TASK BRIEF → Please return the lines of the material below verbatim, from the line containing "Viewport: 261px width, 106px" through the end of the material, both ends included.

LISTED ENTRIES →
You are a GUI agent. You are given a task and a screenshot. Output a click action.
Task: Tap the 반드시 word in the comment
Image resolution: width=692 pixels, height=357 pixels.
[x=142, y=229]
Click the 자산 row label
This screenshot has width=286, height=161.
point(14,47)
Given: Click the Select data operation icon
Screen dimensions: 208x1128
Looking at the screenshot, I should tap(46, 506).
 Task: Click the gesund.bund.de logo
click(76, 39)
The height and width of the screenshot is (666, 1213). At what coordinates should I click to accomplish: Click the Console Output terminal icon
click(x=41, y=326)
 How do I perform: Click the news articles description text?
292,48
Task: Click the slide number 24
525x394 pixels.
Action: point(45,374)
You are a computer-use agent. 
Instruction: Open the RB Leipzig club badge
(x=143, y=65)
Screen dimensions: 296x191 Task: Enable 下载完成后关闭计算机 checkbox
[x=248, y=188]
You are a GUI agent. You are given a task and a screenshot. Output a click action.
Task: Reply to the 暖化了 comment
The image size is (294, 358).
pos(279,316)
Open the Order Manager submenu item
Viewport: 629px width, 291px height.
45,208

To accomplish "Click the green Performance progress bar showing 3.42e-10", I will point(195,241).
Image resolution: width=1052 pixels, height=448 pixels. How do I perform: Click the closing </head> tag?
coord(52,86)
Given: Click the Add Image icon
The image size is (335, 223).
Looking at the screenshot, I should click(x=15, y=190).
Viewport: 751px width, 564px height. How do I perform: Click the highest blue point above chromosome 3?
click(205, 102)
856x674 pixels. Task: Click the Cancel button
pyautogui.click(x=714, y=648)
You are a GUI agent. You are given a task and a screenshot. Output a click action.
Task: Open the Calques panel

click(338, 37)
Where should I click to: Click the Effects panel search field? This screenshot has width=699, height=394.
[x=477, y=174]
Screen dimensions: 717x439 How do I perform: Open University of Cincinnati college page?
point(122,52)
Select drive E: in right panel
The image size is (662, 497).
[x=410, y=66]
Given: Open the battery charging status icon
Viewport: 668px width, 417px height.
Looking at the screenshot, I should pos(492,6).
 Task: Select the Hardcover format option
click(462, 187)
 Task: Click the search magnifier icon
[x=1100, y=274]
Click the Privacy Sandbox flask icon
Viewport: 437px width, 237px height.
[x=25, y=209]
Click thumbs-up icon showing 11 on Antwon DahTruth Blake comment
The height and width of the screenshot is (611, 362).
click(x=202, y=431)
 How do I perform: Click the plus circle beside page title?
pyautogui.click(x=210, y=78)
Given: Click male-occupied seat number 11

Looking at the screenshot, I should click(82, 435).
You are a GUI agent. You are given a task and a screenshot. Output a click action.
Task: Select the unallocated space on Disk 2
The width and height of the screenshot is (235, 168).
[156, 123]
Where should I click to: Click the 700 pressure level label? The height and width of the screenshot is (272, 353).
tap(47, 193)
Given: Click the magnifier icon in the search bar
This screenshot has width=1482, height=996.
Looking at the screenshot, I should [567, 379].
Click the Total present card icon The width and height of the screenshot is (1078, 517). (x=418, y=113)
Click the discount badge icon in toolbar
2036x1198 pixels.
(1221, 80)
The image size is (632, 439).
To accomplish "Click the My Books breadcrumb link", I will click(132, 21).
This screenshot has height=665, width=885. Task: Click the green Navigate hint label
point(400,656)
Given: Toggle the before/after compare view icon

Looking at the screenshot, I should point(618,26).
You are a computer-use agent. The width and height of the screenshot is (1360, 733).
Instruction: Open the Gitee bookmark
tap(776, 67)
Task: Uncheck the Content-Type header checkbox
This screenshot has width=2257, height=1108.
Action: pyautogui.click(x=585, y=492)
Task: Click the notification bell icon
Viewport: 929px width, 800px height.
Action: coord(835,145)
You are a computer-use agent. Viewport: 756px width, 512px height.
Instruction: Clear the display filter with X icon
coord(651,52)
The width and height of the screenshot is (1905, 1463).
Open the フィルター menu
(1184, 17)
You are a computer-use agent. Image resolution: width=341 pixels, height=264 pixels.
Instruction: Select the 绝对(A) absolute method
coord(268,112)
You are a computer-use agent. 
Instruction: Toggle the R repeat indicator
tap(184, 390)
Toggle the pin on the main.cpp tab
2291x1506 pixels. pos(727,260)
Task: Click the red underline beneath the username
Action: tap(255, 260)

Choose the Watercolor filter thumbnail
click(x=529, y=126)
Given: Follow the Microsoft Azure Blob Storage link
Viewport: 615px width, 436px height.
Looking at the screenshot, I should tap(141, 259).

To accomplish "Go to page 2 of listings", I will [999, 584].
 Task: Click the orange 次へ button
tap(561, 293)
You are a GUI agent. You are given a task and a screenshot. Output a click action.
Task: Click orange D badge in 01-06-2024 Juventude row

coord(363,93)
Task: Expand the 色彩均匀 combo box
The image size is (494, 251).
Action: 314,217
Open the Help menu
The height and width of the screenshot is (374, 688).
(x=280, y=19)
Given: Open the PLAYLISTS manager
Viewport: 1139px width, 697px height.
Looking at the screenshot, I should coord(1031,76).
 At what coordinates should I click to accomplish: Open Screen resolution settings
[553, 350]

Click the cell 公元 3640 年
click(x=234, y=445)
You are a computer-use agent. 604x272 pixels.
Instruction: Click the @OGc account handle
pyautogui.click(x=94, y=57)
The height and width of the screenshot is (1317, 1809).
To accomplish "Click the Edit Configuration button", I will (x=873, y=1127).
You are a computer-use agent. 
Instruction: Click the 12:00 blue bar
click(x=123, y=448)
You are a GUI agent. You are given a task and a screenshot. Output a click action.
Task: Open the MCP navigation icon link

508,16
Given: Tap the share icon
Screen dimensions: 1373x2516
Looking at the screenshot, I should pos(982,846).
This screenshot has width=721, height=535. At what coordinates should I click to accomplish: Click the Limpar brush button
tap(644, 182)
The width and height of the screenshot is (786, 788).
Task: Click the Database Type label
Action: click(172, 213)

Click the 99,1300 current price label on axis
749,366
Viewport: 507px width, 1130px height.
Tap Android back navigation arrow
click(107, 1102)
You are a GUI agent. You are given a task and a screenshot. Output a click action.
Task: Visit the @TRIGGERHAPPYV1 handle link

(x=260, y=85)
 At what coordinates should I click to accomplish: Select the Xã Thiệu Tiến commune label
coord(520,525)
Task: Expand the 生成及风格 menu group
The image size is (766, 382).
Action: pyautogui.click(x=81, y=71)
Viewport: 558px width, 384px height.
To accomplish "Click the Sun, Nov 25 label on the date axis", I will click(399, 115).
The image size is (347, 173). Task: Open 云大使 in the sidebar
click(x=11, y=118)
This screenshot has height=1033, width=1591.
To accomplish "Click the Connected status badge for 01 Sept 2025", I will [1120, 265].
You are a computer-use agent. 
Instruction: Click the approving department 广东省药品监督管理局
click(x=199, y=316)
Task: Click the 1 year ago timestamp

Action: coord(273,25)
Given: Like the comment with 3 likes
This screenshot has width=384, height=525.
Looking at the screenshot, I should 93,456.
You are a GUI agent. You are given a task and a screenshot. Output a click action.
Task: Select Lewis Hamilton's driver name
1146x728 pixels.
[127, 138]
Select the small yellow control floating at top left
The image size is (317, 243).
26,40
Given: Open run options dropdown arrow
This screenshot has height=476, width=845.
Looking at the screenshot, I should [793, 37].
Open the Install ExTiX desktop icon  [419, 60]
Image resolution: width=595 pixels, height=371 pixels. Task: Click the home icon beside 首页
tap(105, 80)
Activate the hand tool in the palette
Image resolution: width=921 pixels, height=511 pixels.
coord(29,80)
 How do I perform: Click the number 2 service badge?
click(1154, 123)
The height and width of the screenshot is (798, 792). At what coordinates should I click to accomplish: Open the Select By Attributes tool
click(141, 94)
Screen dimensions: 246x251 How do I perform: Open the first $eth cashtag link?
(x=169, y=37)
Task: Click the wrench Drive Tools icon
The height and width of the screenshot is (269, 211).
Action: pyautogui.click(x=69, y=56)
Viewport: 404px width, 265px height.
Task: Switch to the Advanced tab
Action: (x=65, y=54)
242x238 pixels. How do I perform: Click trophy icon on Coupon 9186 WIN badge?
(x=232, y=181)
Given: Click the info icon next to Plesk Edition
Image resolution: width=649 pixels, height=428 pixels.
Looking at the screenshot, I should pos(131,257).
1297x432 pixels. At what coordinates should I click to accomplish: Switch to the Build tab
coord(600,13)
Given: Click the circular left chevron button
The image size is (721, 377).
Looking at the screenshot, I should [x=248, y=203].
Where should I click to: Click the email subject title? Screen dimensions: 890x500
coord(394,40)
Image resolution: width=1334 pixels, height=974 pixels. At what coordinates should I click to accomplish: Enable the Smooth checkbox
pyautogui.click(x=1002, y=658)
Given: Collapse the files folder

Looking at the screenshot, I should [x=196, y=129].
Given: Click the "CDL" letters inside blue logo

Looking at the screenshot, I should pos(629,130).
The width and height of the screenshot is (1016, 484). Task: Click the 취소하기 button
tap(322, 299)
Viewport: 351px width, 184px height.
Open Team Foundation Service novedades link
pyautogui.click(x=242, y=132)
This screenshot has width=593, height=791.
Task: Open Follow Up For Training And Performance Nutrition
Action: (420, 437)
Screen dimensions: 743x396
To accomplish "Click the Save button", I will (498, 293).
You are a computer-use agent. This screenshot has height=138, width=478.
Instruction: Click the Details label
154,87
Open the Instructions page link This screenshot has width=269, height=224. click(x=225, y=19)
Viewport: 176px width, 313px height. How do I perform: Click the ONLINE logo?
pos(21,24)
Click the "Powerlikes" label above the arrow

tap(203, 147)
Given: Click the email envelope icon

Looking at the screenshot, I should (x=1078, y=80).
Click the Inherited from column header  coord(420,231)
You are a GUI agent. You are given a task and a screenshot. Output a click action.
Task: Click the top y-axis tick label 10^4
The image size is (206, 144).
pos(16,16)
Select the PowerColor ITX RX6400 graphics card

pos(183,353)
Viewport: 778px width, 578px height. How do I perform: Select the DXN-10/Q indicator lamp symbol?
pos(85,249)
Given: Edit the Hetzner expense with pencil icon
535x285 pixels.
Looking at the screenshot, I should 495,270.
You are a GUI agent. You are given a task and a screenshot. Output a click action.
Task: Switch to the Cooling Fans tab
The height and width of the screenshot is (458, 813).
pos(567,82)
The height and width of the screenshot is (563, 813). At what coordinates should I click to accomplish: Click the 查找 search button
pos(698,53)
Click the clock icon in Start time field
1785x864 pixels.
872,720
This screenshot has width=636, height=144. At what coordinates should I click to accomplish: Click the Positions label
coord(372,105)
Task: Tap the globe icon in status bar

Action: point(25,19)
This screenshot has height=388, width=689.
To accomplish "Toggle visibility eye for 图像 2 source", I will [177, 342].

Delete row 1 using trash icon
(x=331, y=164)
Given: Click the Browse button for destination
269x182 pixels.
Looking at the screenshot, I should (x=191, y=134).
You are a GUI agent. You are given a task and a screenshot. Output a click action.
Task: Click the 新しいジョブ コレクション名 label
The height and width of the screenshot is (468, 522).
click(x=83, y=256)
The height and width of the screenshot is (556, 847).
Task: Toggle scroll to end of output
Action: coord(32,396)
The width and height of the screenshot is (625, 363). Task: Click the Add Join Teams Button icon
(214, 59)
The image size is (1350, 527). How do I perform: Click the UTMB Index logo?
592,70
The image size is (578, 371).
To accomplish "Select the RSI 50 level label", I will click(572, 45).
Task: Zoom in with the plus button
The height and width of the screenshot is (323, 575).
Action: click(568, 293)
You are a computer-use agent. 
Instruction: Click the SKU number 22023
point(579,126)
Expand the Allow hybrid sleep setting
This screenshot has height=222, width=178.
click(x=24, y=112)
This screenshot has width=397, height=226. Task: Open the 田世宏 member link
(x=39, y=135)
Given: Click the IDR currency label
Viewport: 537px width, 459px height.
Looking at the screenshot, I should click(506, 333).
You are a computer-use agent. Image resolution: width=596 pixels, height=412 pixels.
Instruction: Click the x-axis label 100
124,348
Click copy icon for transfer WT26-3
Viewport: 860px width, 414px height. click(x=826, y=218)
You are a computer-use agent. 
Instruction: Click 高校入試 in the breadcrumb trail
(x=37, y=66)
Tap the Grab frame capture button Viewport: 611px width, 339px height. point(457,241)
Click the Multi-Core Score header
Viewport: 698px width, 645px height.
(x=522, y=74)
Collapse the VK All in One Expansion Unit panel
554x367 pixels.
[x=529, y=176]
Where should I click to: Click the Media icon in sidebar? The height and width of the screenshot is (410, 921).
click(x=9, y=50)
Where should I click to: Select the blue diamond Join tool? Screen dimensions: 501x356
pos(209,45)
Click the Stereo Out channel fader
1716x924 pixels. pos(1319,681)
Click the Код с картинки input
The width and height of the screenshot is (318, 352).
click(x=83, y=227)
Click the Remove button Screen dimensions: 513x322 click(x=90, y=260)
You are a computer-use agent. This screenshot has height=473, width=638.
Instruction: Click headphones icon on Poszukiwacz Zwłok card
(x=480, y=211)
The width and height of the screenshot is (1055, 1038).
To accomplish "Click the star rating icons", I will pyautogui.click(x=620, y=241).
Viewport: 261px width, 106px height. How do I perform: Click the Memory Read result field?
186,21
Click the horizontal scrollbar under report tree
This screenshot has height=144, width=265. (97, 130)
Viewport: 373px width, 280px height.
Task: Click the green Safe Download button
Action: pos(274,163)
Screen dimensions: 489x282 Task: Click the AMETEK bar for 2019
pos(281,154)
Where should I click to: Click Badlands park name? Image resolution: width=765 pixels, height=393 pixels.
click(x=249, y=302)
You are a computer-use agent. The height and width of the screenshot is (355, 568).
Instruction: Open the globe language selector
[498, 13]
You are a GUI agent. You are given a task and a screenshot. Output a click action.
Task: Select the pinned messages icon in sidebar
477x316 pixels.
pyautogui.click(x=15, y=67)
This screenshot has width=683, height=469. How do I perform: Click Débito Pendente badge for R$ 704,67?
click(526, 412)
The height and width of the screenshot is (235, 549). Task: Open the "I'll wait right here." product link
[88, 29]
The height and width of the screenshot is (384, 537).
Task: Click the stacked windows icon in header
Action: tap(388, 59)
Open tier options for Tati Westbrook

FULL ANSWER →
Viewport: 261px width, 106px height. How do I perform: Click the Memory Read result field?
186,21
Click the horizontal scrollbar under report tree
This screenshot has height=144, width=265. (97, 130)
Viewport: 373px width, 280px height.
Task: Click the green Safe Download button
Action: pos(274,163)
Screen dimensions: 489x282 Task: Click the AMETEK bar for 2019
pos(281,154)
Where should I click to: Click Badlands park name? Image resolution: width=765 pixels, height=393 pixels.
click(x=249, y=302)
You are a computer-use agent. The height and width of the screenshot is (355, 568).
Instruction: Open the globe language selector
[498, 13]
You are a GUI agent. You are given a task and a screenshot. Output a click action.
Task: Select the pinned messages icon in sidebar
477x316 pixels.
pyautogui.click(x=15, y=67)
This screenshot has width=683, height=469. How do I perform: Click Débito Pendente badge for R$ 704,67?
click(526, 412)
The height and width of the screenshot is (235, 549). Task: Open the "I'll wait right here." product link
[88, 29]
The height and width of the screenshot is (384, 537).
Task: Click the stacked windows icon in header
Action: tap(388, 59)
Open tier options for Tati Westbrook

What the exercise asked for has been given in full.